Extras include other Shakespeare-related moments from "Omnibus" and a handsome and informative booklet on the presentation.

We Live in Public
I had never heard of Josh Harris, the Internet pioneer and performance artist, until I viewed this compelling documentary that won the Grand Jury Prize at the 2009 Sundance Film Festival.
Harris was one of the "dot-com kids" who made millions of dollars in the Internet boom of the 1990s. Viewed as a visionary by some, Harris saw himself as a performance artist, even claiming his online broadcasting company www.pseudo.com that spent $25 million of his and investors' funds was "a fake company" that was actually a seven-year-long artwork.
His subsequent projects, in which over 100 people lived under constant electronic scrutiny for 100 days in conditions he set up and his "We Live in Public" Web site which broadcast his life and the life of his then-girlfriend are described by Harris in the film as experiments on how the new technology changes human behavior.
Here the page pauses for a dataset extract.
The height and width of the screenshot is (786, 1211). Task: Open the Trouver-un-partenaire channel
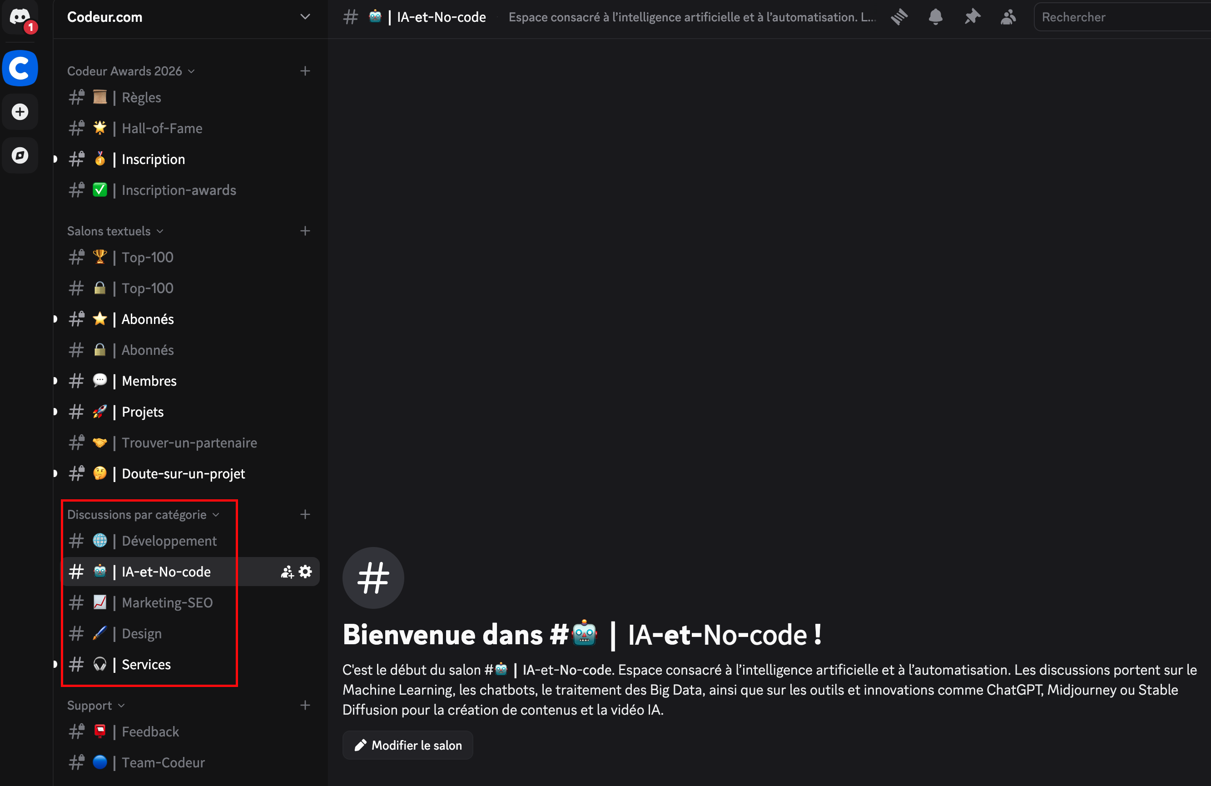pos(189,443)
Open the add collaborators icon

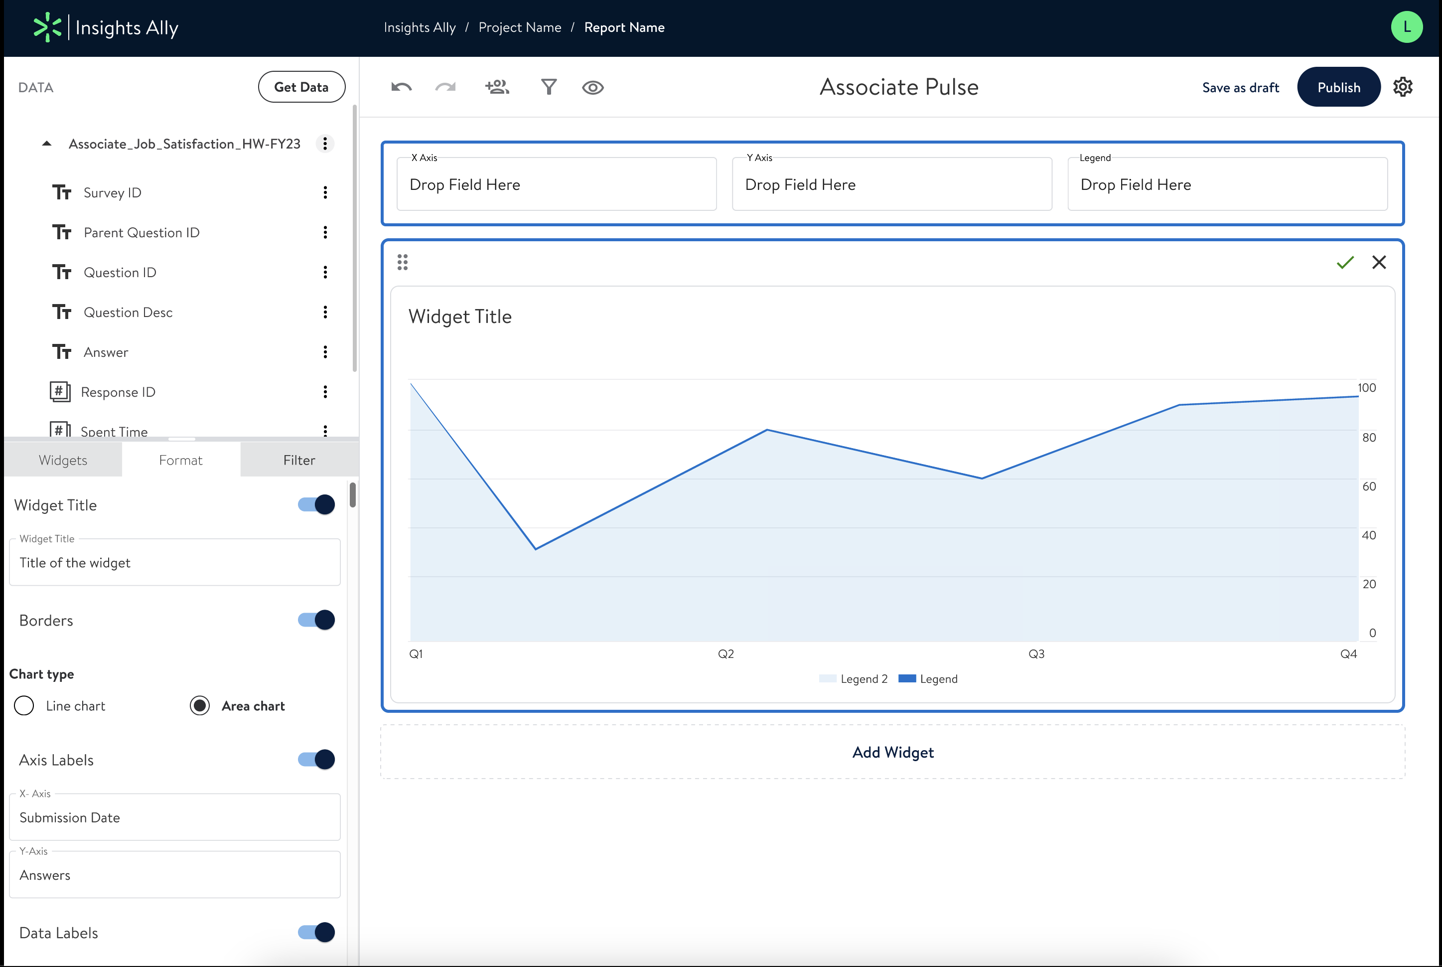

The fascinating thing about the film is that it allows us to determine if Harris is mentally unbalanced, a genius, a visionary or a con man. My own assessment is this guy is more con man than crazy.
Although Harris has some interesting things to say about technology and the Web, I found his message was undermined by his questionable behavior.
The film is well worth watching, though, even if Harris is the kind of person to be avoided.